So you had a bad experience, don't let it put you off the entire medium. Just because I disagree with one of your nodes doesn't mean I will disagree with all of them. The same goes for anime, just because you don't like some anime, that doesn't mean you should hate all anime.

Most of what you're likely to have seen, turtlebird, comes from a genre of anime (that's right: genre of anime; anime is not a genre in and of itself) known as shounen. That is, anime marketed towards young boys. And your stereotypes are largely correct, as far as that genre goes (though not always; I recommend Boys Be for an example of shounen anime which breaks the mold).

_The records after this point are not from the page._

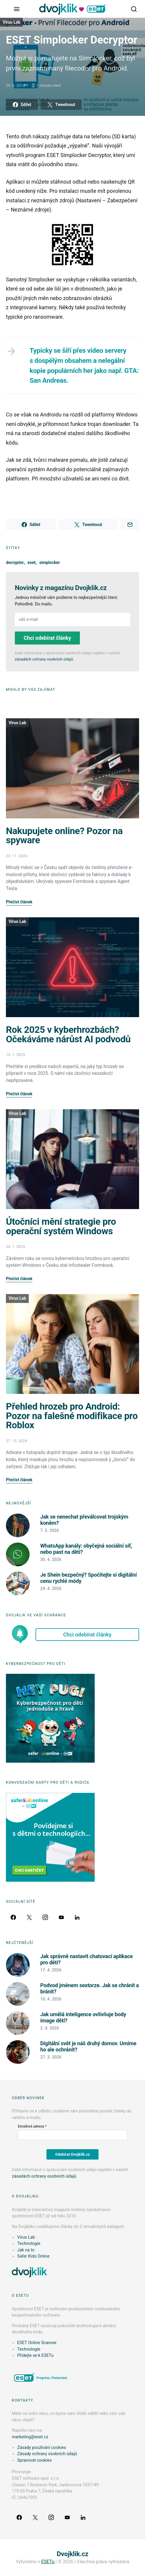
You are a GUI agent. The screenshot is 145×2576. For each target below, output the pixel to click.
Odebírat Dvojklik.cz (72, 2154)
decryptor (15, 562)
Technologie (28, 2243)
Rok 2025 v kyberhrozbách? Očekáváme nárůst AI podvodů (68, 1034)
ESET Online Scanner (37, 2342)
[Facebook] (13, 1917)
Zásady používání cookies (41, 2447)
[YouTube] (61, 1917)
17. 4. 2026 (50, 1970)
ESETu (47, 2561)
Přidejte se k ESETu (35, 2355)
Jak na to (26, 2250)
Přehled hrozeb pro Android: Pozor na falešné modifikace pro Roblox (72, 1416)
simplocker (49, 562)
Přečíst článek (19, 902)
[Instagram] (45, 1917)
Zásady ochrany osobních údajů (47, 2453)
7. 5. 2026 (49, 1530)
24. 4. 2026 (50, 1588)
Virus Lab (11, 22)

Shoujo anime, which is marketed towards young girls, tends to be very different, and would probably be more to your liking. While you'll find some "severely gendered" characters, you'll also be introduced to The Wonderful World of Bishounen, who pretty much obliterate most Western gender stereotypes out there, and then invent a few new ones so they can break those too. Indeed, there are many other character archetypes seldom seen in shounen which break the stereotypes, but I note bishounen as the most famous of these. The humor tends to be more subtle, and the characters more developed than in shounen (well, mentally developed, at any rate; they aren't as physically developed in shoujo, but I get the feeling you'd prefer this anyway). The story tends to be driven more by characters and the relationships between them, rather than the plot; this is a matter of personal taste.

Shoujo isn't for everyone, of course. But then, neither is shounen. If you don't like shounen anime for the reasons you've stated, then I'd consider at least giving some good shoujo a try. A good one to start with is Marmalade Boy, though I must warn you that it's very long.

it's sad to see someone see only one genre of a medium and mistake it for the medium itself. It happens, though; see Sailor Moon and its ilk are not anime for another example of this. But this is exactly the problem anime fans have with explaining their hobby to others; people see one genre -or worse, go off the prejudices they have about cartoons being for kids- and think all anime (or the vast majority) is like that.


OK; it's obvious that this is causing some controversy. Would the downvoters please be so kind as to say why?